* **Document excerpt**:

Several months ago, I received a report that I believed to be generated by an LLM, rather than original work. So I asked my coworkers on Slack about their expert opinion: do you believe this is original work or not?
The only answer I received was from a guy who copy-pasted it into an "LLM detector" and uncritically copy-pasted the output for me. This response got several thumbs-up from management and mentors.
Geez, if I'd wanted that kind of crap answer I could've obtained it myself, without asking "experts" for their human opinions.
This is the problem with getting people to understand that ChatGPT can't actually think: a lot of people also don't actually think as a matter of habit.
I feel fairly confident at detecting LLM output in the course of my work, but that doesn't mean that I should unilaterally make decisions based on my own opinion without asking other experts who are right there beside me at work. Is there something wrong with asking for a second opinion, when management has provided to us Slack channels to do exactly this?
I mean yeah, I can understand that, except that it was a team channel, and nobody needed to respond at all. So how in the world was I pinning anyone down? And why did a couple senior folks endorse that answer? Were they pinned down as a result?
You weren't trying to pin anyone down, but from the respondent's point of view, any response they endorse pins them down because it opens them up to being wrong and responsible (this depends on the culture at the company and the individual of course).
The conscientious people in the chat will have a hard time ignoring an unanswered query, so answering with the tool's output alone forms a sort of compromise.
This can potentially be defused by first stating what you think and asking for a second opinion, but of course, the easy out there is to simply endorse whatever is already on the table (maybe like your senior folks).
I was only suggesting that the situation could be more nuanced than a coworker implicitly suggesting "just google it for fuck's sake", but for all I know, it wasn't.
The only answer I received was from a guy who copy-pasted it into an "LLM detector" and uncritically copy-pasted the output for me. This response got several thumbs-up from management and mentors.
Geez, if I'd wanted that kind of crap answer I could've obtained it myself, without asking "experts" for their human opinions.

* **Problem A**: In the discussion about the "LLM detector" reply, who gave that copy-pasted response thumbs-up?
* **Problem B**: Please list every sentence in the discussion about the "LLM detector" reply that ends with a question mark.

* **Supplied data**:
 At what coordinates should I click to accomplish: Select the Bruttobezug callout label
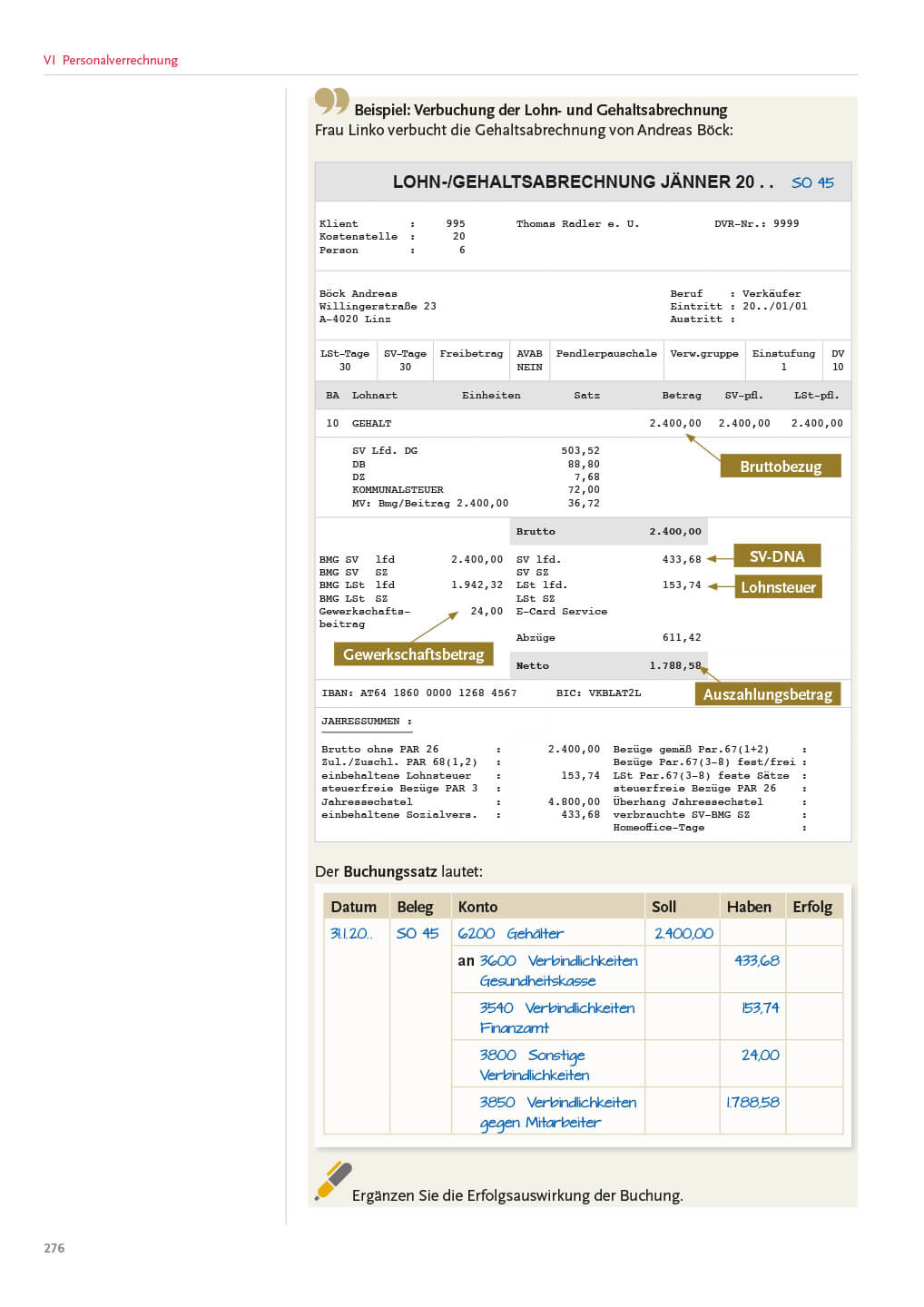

---

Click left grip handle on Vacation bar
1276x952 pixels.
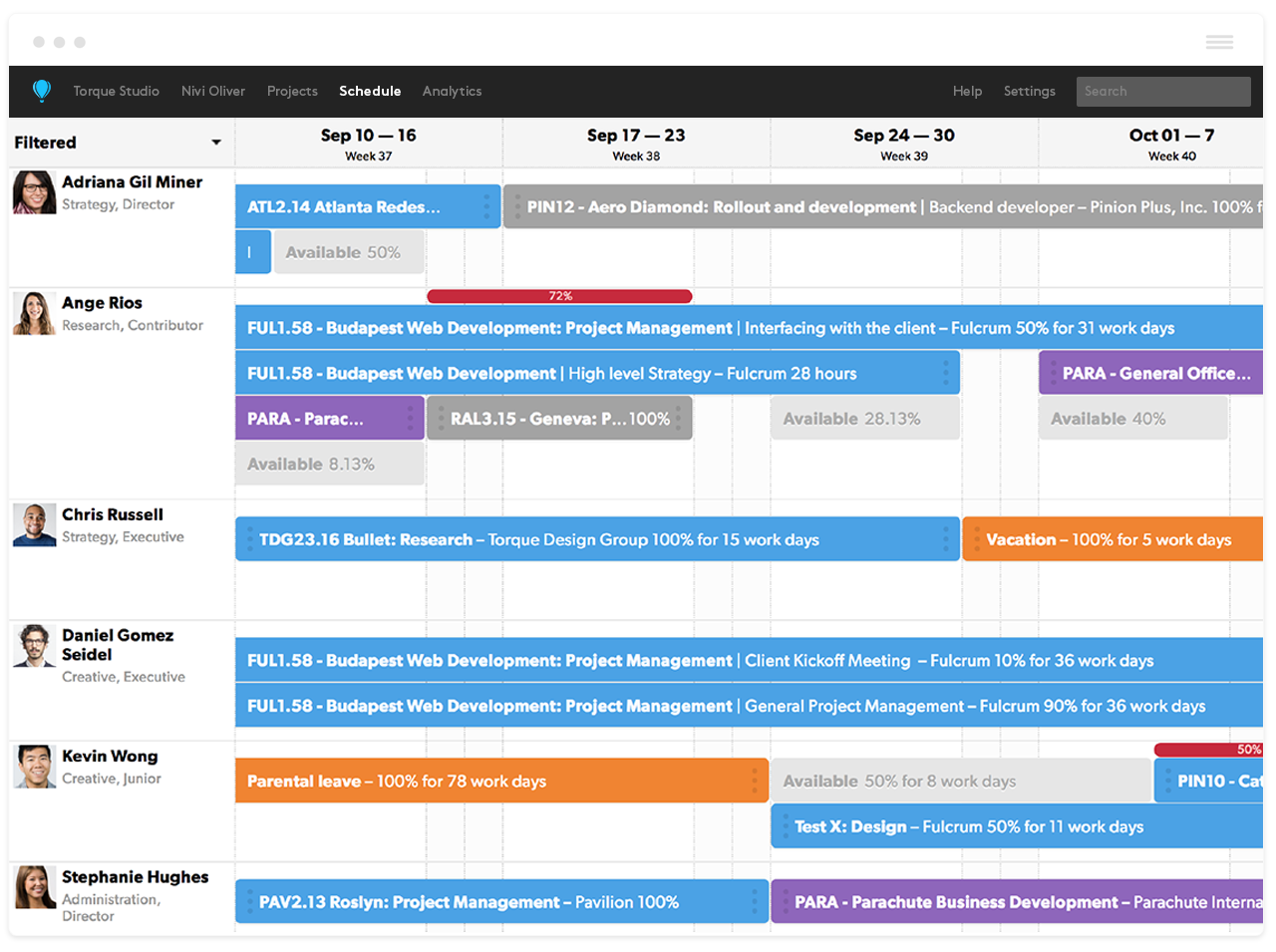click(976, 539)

* **Response box A**: Management and mentors.

* **Response box B**:
1. So I asked my coworkers on Slack about their expert opinion: do you believe this is original work or not?
2. Is there something wrong with asking for a second opinion, when management has provided to us Slack channels to do exactly this?
3. So how in the world was I pinning anyone down?
4. And why did a couple senior folks endorse that answer?
5. Were they pinned down as a result?